For North African Jews, Passover's end is no time to unwind after a week of holiday celebrations. Instead, it is the signal for yet another holiday to begin: the Mimouna, which takes place on the night and day following the Festival of Freedom.
Mimouna events feature the hametz, or leaven, that was prohibited for the past week, and nowadays are probably best known for the mufleta and other culinary specialties laid out by Doram Gaunt in a 2010 food column in this paper:
"Jewish Israelis from Morocco and other parts of North Africa open their doors to all who are hungry, wish them prosperity and luck, and weigh down their tables with an unending abundance of jams, egg and almond pastries, dried fruit and marzipan, nuts and seeds, colorful cakes, couscous cooked in milk and all things sweet (mainly), washed down with sweet and spicy tea, plus arak. In order to satisfy the desire for bread after a week of repression, they rush to the store as the holiday ends, and stock up on kilos of flour, which they quickly turn into bread and rolls, doughnuts, pancakes they then dip in syrup, and in particular, the symbol of the holiday - the marvelous mufleta, made of layers of thin, oiled dough cooked quickly and skillfully on a skillet and devoured with butter and honey. All this promises joy and fertility, happiness, success and wealth, and the conclusive end of your diet."

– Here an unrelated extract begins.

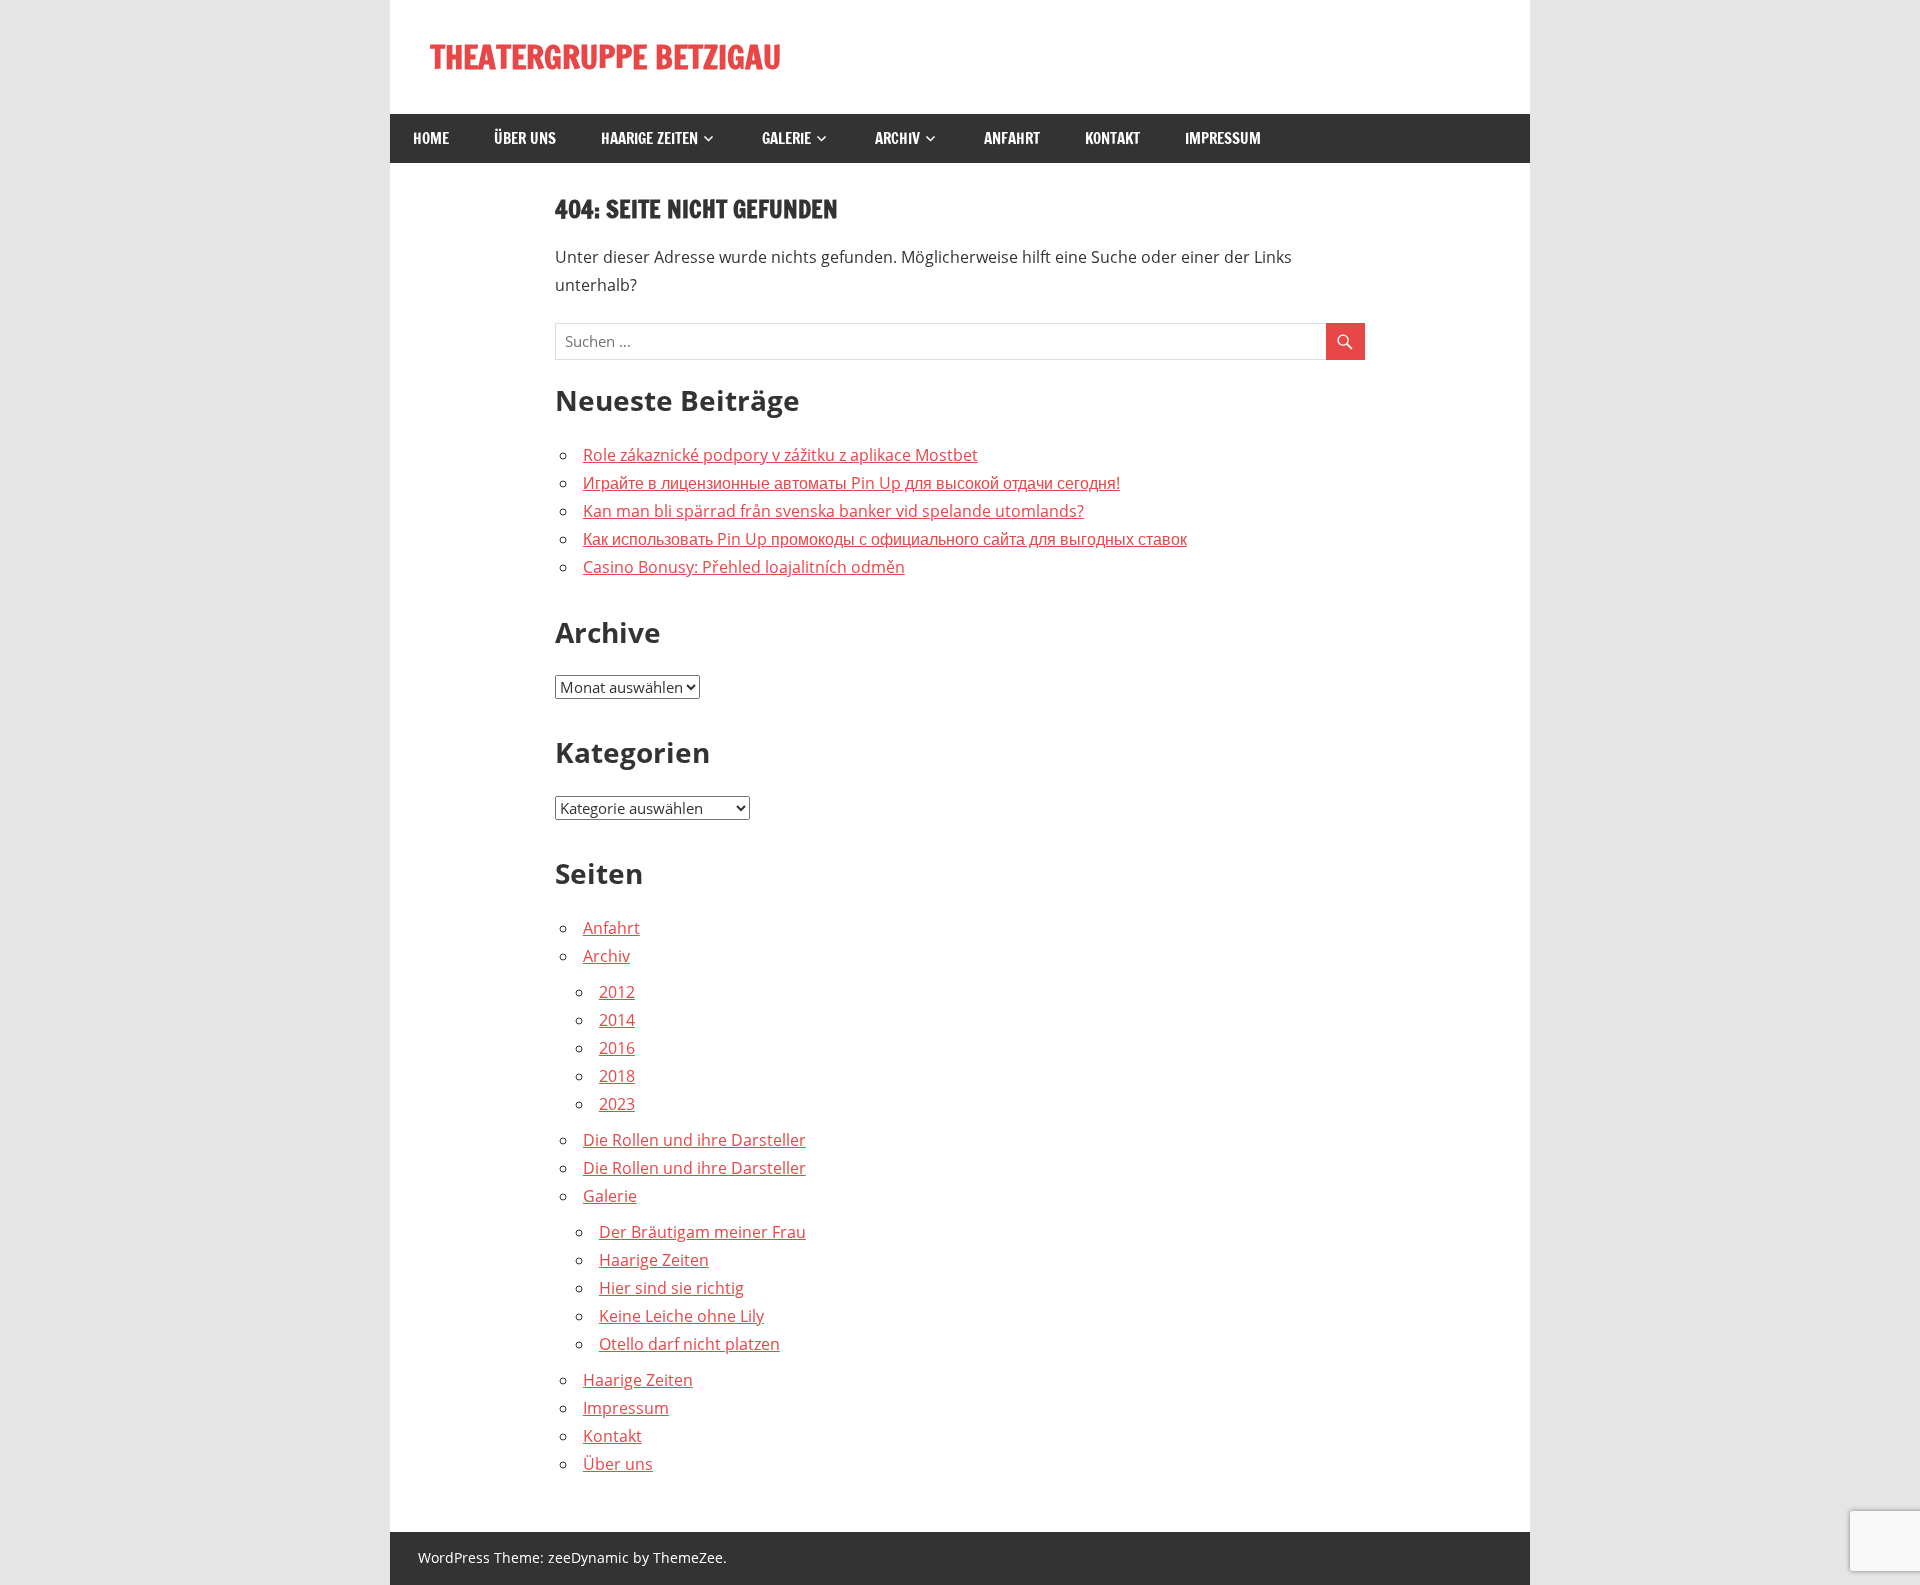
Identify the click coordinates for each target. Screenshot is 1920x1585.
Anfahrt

The source of the holiday's name is sufficiently muddied that it has given rise to several alternate explanations. There is the connection with maimun, the Arabic word for "good fortune"; this is connected to a tradition that sees the day after Passover as a day of danger. Some say the name comes from Maimon – the father of Rabbi Moses Ben Maimon, known in English as Maimonides – and that the holiday marks the date of his death. And others tie Mimouna in with the Hebrew word for faith, emunah, and the belief that the Jewish people will be redeemed during the Hebrew month of Nissan.
But historian Yigal Bin-Nun, who studies Moroccan Jewry, argues that all these explanations are relatively late attempts to Judaicize what is essentially a pagan festival based on Moroccan folklore about a demon named Sidi Mimoun and his female equivalent, the part-goddess part-demon Lala Mimouna, or Lady Luck.
In an article called "On the earliest sources of Mimouna," Bin-Nun notes that the festivities traditionally entail a table laden with foods symbolizing abundance and feature the holiday greeting "Tarbakhu utsa'adu" ("May you have success and good luck") and, more significantly, a song whose words include "Lala Mimouna / mbarka masuda," meaning "Lady Mimouna / lucky and blessed." Bin-Nun writes that the holiday table is meant to convince Lady Luck to send along some good fortune.
Lala Mimouna and Sidi Mimoun figure prominently in many folkloric tales among Moroccan Muslims, have became part of the Jewish culture in Morocco and have lent their names to various towns in North Africa, writes Bin-Nun.
But in Israel, Mimouna has become not just an ethnic festival celebrated mostly by Moroccan Jews but also a place for politicians to see and be seen, eating mufleta and courting Moroccan voters. That makes it doubly politically incorrect to talk too much about what Bin-Nun describes as the roots of the holiday. "Today in Israel, far away from Morocco, no one dares oppose this festival because of its popularity and its ethnic character," writes Bin-Nun. "Those who comment on the roots of the holiday have even found a way to overcome its demonological nature, by Judaizing its name and the significance of its components."
Though Bin-Nun writes that some fear acknowledging the roots of Mimouna will peg it as a pagan festival, he concludes that it is ultimately a Jewish and Israeli holiday, because it is celebrated by Jews, primarily in Israel, and has changed to the point that its roots are no longer recognizable.